Rewrite the listing below so that every "Instruction" becomes "Goal", leaving everything else as it is.

+++++

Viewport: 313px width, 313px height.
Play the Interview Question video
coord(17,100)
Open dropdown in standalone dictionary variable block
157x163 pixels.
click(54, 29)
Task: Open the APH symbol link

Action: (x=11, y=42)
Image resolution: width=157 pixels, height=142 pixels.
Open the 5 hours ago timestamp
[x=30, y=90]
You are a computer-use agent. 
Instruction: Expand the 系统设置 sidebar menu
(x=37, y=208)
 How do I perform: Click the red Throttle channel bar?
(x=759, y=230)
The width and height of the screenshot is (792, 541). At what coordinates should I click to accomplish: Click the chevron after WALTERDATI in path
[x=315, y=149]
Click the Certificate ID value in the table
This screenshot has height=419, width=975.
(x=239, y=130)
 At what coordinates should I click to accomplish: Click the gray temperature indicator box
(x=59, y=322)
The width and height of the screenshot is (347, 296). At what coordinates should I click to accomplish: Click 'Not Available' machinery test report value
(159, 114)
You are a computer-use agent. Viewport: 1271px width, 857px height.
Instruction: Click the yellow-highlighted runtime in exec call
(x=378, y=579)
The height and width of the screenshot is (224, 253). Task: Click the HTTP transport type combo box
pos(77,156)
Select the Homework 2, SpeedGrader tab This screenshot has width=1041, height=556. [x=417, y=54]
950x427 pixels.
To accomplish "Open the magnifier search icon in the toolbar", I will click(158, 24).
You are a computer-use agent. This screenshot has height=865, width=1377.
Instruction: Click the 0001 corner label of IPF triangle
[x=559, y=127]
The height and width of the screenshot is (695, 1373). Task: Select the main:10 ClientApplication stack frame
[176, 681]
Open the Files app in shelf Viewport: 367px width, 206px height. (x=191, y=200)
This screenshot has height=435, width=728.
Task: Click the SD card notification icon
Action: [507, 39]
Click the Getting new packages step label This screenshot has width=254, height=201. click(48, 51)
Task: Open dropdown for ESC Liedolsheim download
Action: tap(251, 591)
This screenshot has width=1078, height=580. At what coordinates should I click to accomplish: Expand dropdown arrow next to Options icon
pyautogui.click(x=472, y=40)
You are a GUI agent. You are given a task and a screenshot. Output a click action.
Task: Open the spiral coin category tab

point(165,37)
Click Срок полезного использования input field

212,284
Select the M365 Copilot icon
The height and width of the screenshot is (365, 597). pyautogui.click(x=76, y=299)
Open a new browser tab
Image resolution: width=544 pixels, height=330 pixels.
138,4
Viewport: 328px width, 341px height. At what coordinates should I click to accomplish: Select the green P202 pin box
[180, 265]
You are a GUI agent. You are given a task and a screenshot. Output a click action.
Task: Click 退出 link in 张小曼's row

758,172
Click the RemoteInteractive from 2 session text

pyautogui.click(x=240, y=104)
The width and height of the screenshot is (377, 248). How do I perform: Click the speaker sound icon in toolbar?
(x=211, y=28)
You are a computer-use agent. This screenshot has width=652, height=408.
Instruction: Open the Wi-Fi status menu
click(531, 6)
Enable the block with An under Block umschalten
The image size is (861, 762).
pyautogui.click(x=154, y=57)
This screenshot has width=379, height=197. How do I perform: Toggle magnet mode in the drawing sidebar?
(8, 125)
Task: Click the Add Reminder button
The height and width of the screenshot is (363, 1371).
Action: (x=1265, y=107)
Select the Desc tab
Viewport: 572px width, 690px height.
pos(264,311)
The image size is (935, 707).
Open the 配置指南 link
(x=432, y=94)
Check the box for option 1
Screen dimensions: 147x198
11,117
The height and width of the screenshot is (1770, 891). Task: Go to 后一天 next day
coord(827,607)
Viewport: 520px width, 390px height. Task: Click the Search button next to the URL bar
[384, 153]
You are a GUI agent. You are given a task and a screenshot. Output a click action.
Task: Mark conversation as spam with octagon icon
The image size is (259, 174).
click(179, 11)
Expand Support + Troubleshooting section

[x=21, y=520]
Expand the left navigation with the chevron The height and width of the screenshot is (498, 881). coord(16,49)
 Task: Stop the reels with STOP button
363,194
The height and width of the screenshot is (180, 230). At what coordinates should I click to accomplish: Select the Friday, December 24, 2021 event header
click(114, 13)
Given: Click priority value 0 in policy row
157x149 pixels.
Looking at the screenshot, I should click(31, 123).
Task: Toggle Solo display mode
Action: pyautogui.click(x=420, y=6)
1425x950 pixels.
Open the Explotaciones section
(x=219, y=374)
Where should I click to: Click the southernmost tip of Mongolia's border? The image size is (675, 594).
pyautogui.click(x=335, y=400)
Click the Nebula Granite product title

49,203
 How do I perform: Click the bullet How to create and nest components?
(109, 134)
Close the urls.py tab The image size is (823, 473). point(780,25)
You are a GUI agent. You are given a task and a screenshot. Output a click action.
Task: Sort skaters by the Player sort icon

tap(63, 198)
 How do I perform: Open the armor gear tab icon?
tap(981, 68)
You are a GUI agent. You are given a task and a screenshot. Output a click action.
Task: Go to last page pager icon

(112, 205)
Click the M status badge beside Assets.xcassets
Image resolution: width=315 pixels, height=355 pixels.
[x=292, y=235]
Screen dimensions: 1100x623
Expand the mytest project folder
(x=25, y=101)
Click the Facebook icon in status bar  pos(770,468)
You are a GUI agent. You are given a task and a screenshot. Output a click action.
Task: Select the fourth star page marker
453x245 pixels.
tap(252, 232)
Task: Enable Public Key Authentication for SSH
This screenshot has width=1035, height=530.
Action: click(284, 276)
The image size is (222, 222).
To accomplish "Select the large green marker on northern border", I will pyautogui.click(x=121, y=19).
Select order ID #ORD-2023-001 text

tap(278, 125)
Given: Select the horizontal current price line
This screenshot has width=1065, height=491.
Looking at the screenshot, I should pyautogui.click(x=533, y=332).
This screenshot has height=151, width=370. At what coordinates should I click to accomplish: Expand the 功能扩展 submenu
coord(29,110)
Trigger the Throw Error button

+++++

Task result:
Viewport: 313px width, 313px height.
Play the Interview Question video
coord(17,100)
Open dropdown in standalone dictionary variable block
157x163 pixels.
click(54, 29)
Task: Open the APH symbol link

Action: (x=11, y=42)
Image resolution: width=157 pixels, height=142 pixels.
Open the 5 hours ago timestamp
[x=30, y=90]
You are a computer-use agent. 
Goal: Expand the 系统设置 sidebar menu
(x=37, y=208)
 How do I perform: Click the red Throttle channel bar?
(x=759, y=230)
The width and height of the screenshot is (792, 541). At what coordinates should I click to accomplish: Click the chevron after WALTERDATI in path
[x=315, y=149]
Click the Certificate ID value in the table
This screenshot has height=419, width=975.
(x=239, y=130)
 At what coordinates should I click to accomplish: Click the gray temperature indicator box
(x=59, y=322)
The width and height of the screenshot is (347, 296). At what coordinates should I click to accomplish: Click 'Not Available' machinery test report value
(159, 114)
You are a computer-use agent. Viewport: 1271px width, 857px height.
Goal: Click the yellow-highlighted runtime in exec call
(x=378, y=579)
The height and width of the screenshot is (224, 253). Task: Click the HTTP transport type combo box
pos(77,156)
Select the Homework 2, SpeedGrader tab This screenshot has width=1041, height=556. [x=417, y=54]
950x427 pixels.
To accomplish "Open the magnifier search icon in the toolbar", I will click(158, 24).
You are a computer-use agent. This screenshot has height=865, width=1377.
Goal: Click the 0001 corner label of IPF triangle
[x=559, y=127]
The height and width of the screenshot is (695, 1373). Task: Select the main:10 ClientApplication stack frame
[176, 681]
Open the Files app in shelf Viewport: 367px width, 206px height. (x=191, y=200)
This screenshot has height=435, width=728.
Task: Click the SD card notification icon
Action: [507, 39]
Click the Getting new packages step label This screenshot has width=254, height=201. click(48, 51)
Task: Open dropdown for ESC Liedolsheim download
Action: tap(251, 591)
This screenshot has width=1078, height=580. At what coordinates should I click to accomplish: Expand dropdown arrow next to Options icon
pyautogui.click(x=472, y=40)
You are a GUI agent. You are given a task and a screenshot. Output a click action.
Task: Open the spiral coin category tab

point(165,37)
Click Срок полезного использования input field

212,284
Select the M365 Copilot icon
The height and width of the screenshot is (365, 597). pyautogui.click(x=76, y=299)
Open a new browser tab
Image resolution: width=544 pixels, height=330 pixels.
138,4
Viewport: 328px width, 341px height. At what coordinates should I click to accomplish: Select the green P202 pin box
[180, 265]
You are a GUI agent. You are given a task and a screenshot. Output a click action.
Task: Click 退出 link in 张小曼's row

758,172
Click the RemoteInteractive from 2 session text

pyautogui.click(x=240, y=104)
The width and height of the screenshot is (377, 248). How do I perform: Click the speaker sound icon in toolbar?
(x=211, y=28)
You are a computer-use agent. This screenshot has width=652, height=408.
Goal: Open the Wi-Fi status menu
click(531, 6)
Enable the block with An under Block umschalten
The image size is (861, 762).
pyautogui.click(x=154, y=57)
This screenshot has width=379, height=197. How do I perform: Toggle magnet mode in the drawing sidebar?
(8, 125)
Task: Click the Add Reminder button
The height and width of the screenshot is (363, 1371).
Action: (x=1265, y=107)
Select the Desc tab
Viewport: 572px width, 690px height.
pos(264,311)
The image size is (935, 707).
Open the 配置指南 link
(x=432, y=94)
Check the box for option 1
Screen dimensions: 147x198
11,117
The height and width of the screenshot is (1770, 891). Task: Go to 后一天 next day
coord(827,607)
Viewport: 520px width, 390px height. Task: Click the Search button next to the URL bar
[384, 153]
You are a GUI agent. You are given a task and a screenshot. Output a click action.
Task: Mark conversation as spam with octagon icon
The image size is (259, 174).
click(179, 11)
Expand Support + Troubleshooting section

[x=21, y=520]
Expand the left navigation with the chevron The height and width of the screenshot is (498, 881). coord(16,49)
 Task: Stop the reels with STOP button
363,194
The height and width of the screenshot is (180, 230). At what coordinates should I click to accomplish: Select the Friday, December 24, 2021 event header
click(114, 13)
Given: Click priority value 0 in policy row
157x149 pixels.
Looking at the screenshot, I should click(31, 123).
Task: Toggle Solo display mode
Action: pyautogui.click(x=420, y=6)
1425x950 pixels.
Open the Explotaciones section
(x=219, y=374)
Where should I click to: Click the southernmost tip of Mongolia's border? The image size is (675, 594).
pyautogui.click(x=335, y=400)
Click the Nebula Granite product title

49,203
 How do I perform: Click the bullet How to create and nest components?
(109, 134)
Close the urls.py tab The image size is (823, 473). point(780,25)
You are a GUI agent. You are given a task and a screenshot. Output a click action.
Task: Sort skaters by the Player sort icon

tap(63, 198)
 How do I perform: Open the armor gear tab icon?
tap(981, 68)
You are a GUI agent. You are given a task and a screenshot. Output a click action.
Task: Go to last page pager icon

(112, 205)
Click the M status badge beside Assets.xcassets
Image resolution: width=315 pixels, height=355 pixels.
[x=292, y=235]
Screen dimensions: 1100x623
Expand the mytest project folder
(x=25, y=101)
Click the Facebook icon in status bar  pos(770,468)
You are a GUI agent. You are given a task and a screenshot. Output a click action.
Task: Select the fourth star page marker
453x245 pixels.
tap(252, 232)
Task: Enable Public Key Authentication for SSH
This screenshot has width=1035, height=530.
Action: click(284, 276)
The image size is (222, 222).
To accomplish "Select the large green marker on northern border", I will pyautogui.click(x=121, y=19).
Select order ID #ORD-2023-001 text

tap(278, 125)
Given: Select the horizontal current price line
This screenshot has width=1065, height=491.
Looking at the screenshot, I should pyautogui.click(x=533, y=332).
This screenshot has height=151, width=370. At what coordinates should I click to accomplish: Expand the 功能扩展 submenu
coord(29,110)
Trigger the Throw Error button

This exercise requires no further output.